• [DIRECTION 1]: Do these statements agree with the letter on the Calcutta Statesman? For each, answer yes or no and quote the deciding words of the letter. (a) Swapan Dasgupta was the Statesman's Editor-in-Chief. (b) The Statesman argued for the BJP's right to lead a new government. (c) The Statesman used harsher hostile language about the BJP than about Congress.
• [DIRECTION 2]: Can you quote the letter on the Calcutta Statesman from "The over-compression of" up to and including "the later Eighties."?

====== TEXT SHOWN ======

The over-compression of my single sentence allusion to the Calcutta paper did indeed mislead in one minor regard, and Mr Ghosh rightly corrects this. I referred to the Statesman adopting its pro-BJP stance ‘under the editorship’ of someone whom I deliberately did not name, but whom Mr Ghosh identifies as Swapan Dasgupta. Dr Dasgupta was not, as my wording inadvertently implied, the Editor-in-Chief but an assistant editor. I think I am right in believing, however, that he was a – if not the – crucial influence on the Statesman’s political line in the later Eighties.
On the more substantive, and far more serious, issue of the Calcutta Statesman’s politics: it has certainly become more critical of the BJP recently than it was in the late Eighties and early Nineties. What it has not done is display any clear recognition that the BJP, as a party explicitly based on religious sectarianism – what in India is usually called communalism – is different in kind from India’s other major political parties. On the contrary, the paper’s criticism of BJP religious bigotry has often seemed to this reader to be peculiarly muted.
In editorials during India’s recent election period, such phrases as ‘flawed perceptions’ were standard Statesman descriptions of the BJP’s views of Muslims and other minorities. To call this an understatement would be … well, an understatement. Much stronger hostile language was used about other major parties, especially the formerly ruling Congress. The Statesman argued firmly for the BJP’s right to lead a new government; this at a time when the other main parties were taking a principled stance against entering coalition with such a sectarian, illiberal body. A Statesman editorial proclaimed with apparent approval that the BJP’s rise ‘means that more people are seeking to found nationhood on religious identity. It also means that people are turning their backs on the Nehruvian nation-state’ – that is, on the secular democratic ideals of India’s founders. Those who believe, as I do, that such ideals remain India’s only hope, will think the Statesman a very odd and ambiguous kind of ‘outspoken critic’ of the BJP, and of communalism. I only wish Mr Ghosh’s description were more accurate than it is.

====== STORED RECORDS ======

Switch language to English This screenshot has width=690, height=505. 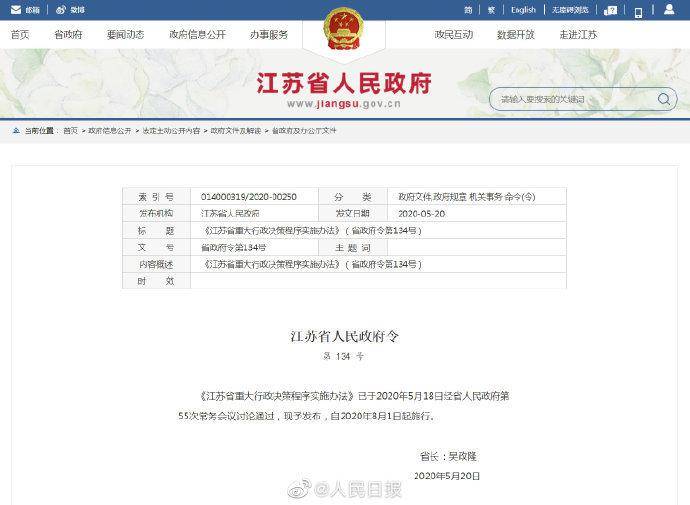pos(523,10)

======
====== STORED RECORDS ======

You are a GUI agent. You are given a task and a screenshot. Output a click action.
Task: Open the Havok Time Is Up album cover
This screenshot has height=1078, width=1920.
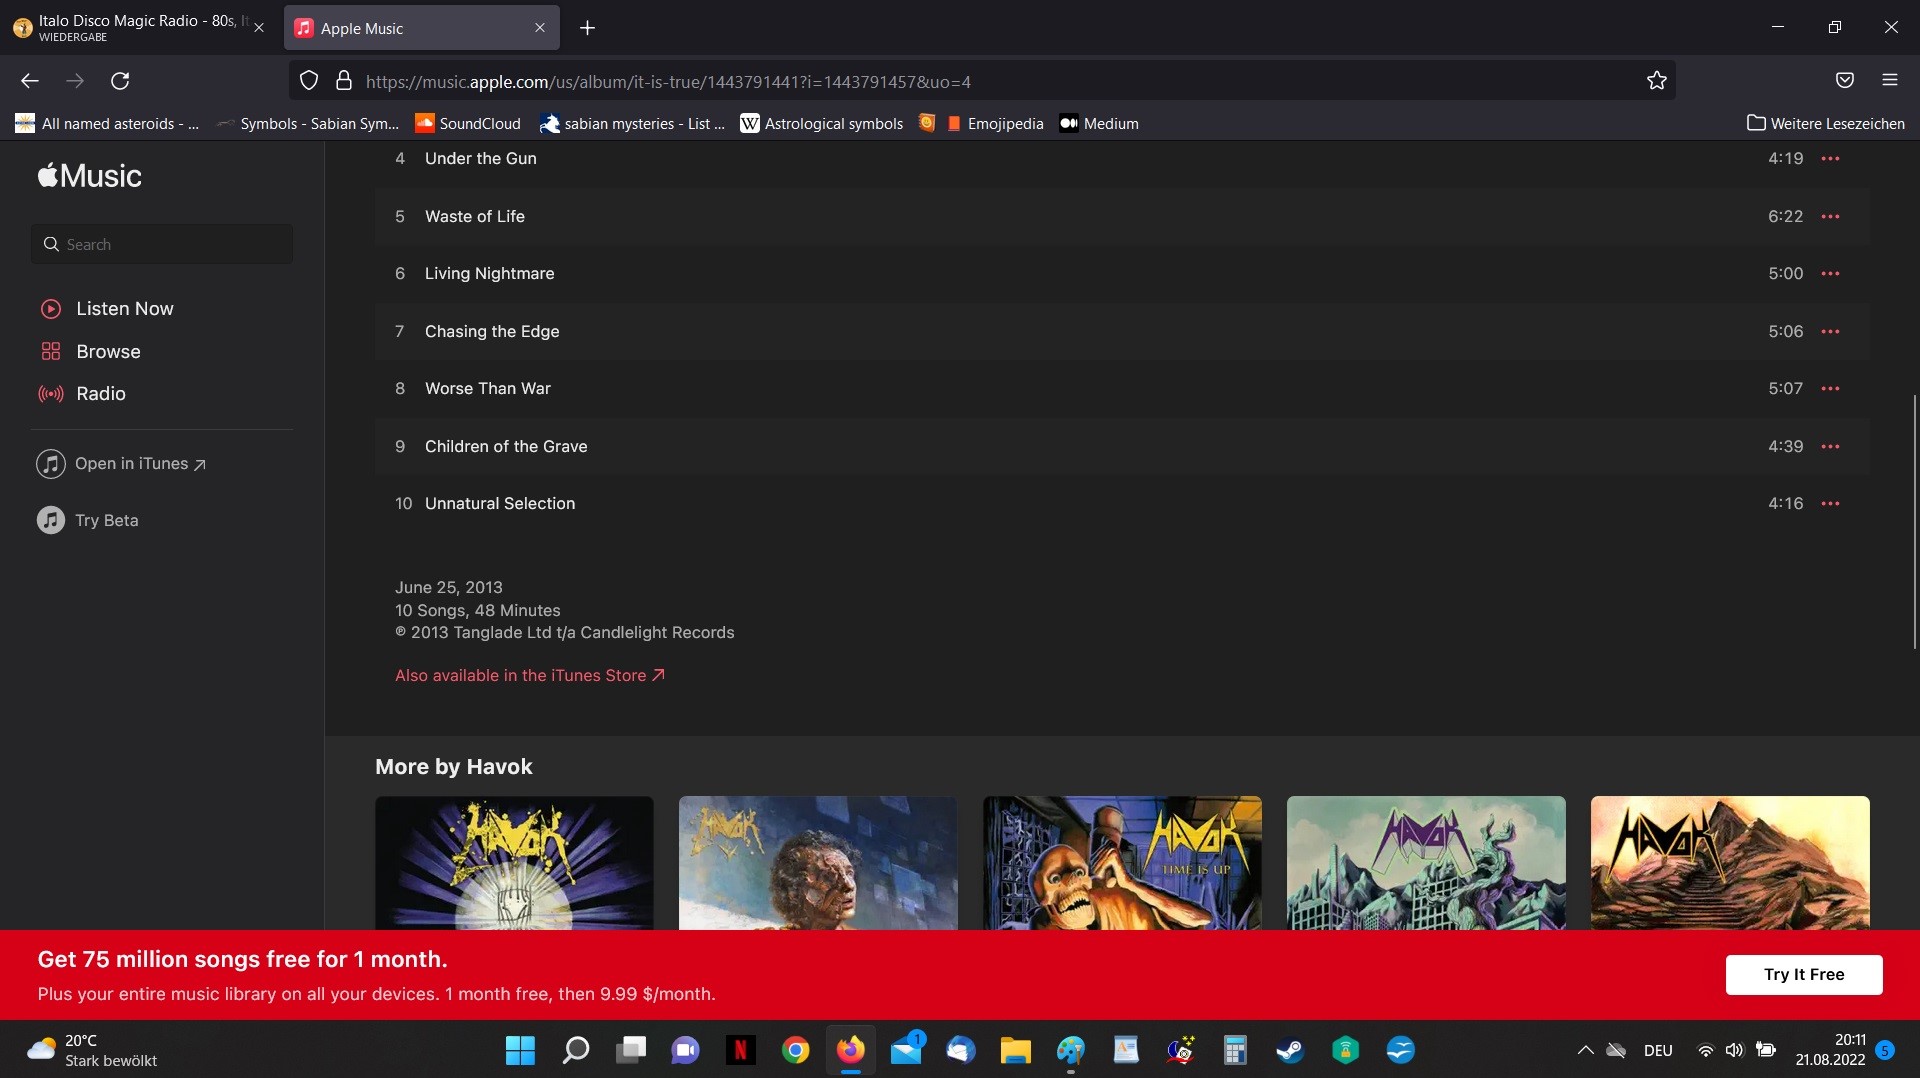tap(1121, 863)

======
====== STORED RECORDS ======

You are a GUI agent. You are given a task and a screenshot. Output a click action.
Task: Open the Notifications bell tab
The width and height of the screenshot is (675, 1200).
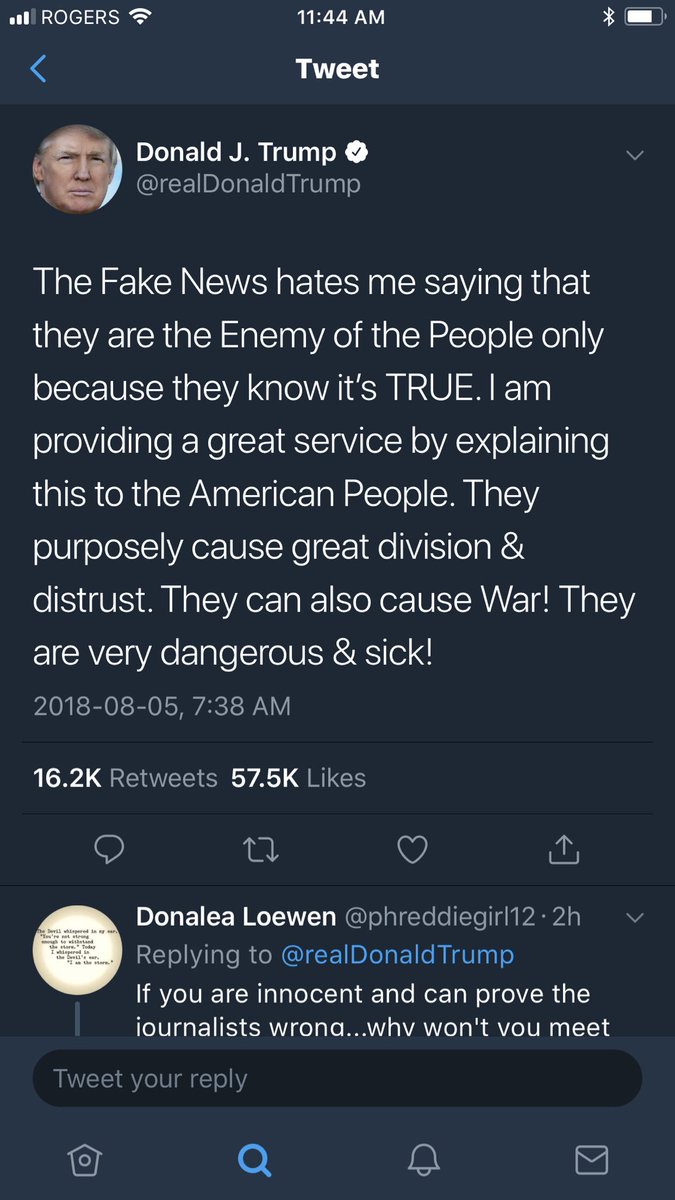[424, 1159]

======

• [TASK RESPONSE 1]:
(a) No: "Dr Dasgupta was not, as my wording inadvertently implied, the Editor-in-Chief but an assistant editor."
(b) Yes: "The Statesman argued firmly for the BJP’s right to lead a new government"
(c) No: "Much stronger hostile language was used about other major parties, especially the formerly ruling Congress."

• [TASK RESPONSE 2]:
The over-compression of my single sentence allusion to the Calcutta paper did indeed mislead in one minor regard, and Mr Ghosh rightly corrects this. I referred to the Statesman adopting its pro-BJP stance ‘under the editorship’ of someone whom I deliberately did not name, but whom Mr Ghosh identifies as Swapan Dasgupta. Dr Dasgupta was not, as my wording inadvertently implied, the Editor-in-Chief but an assistant editor. I think I am right in believing, however, that he was a – if not the – crucial influence on the Statesman’s political line in the later Eighties.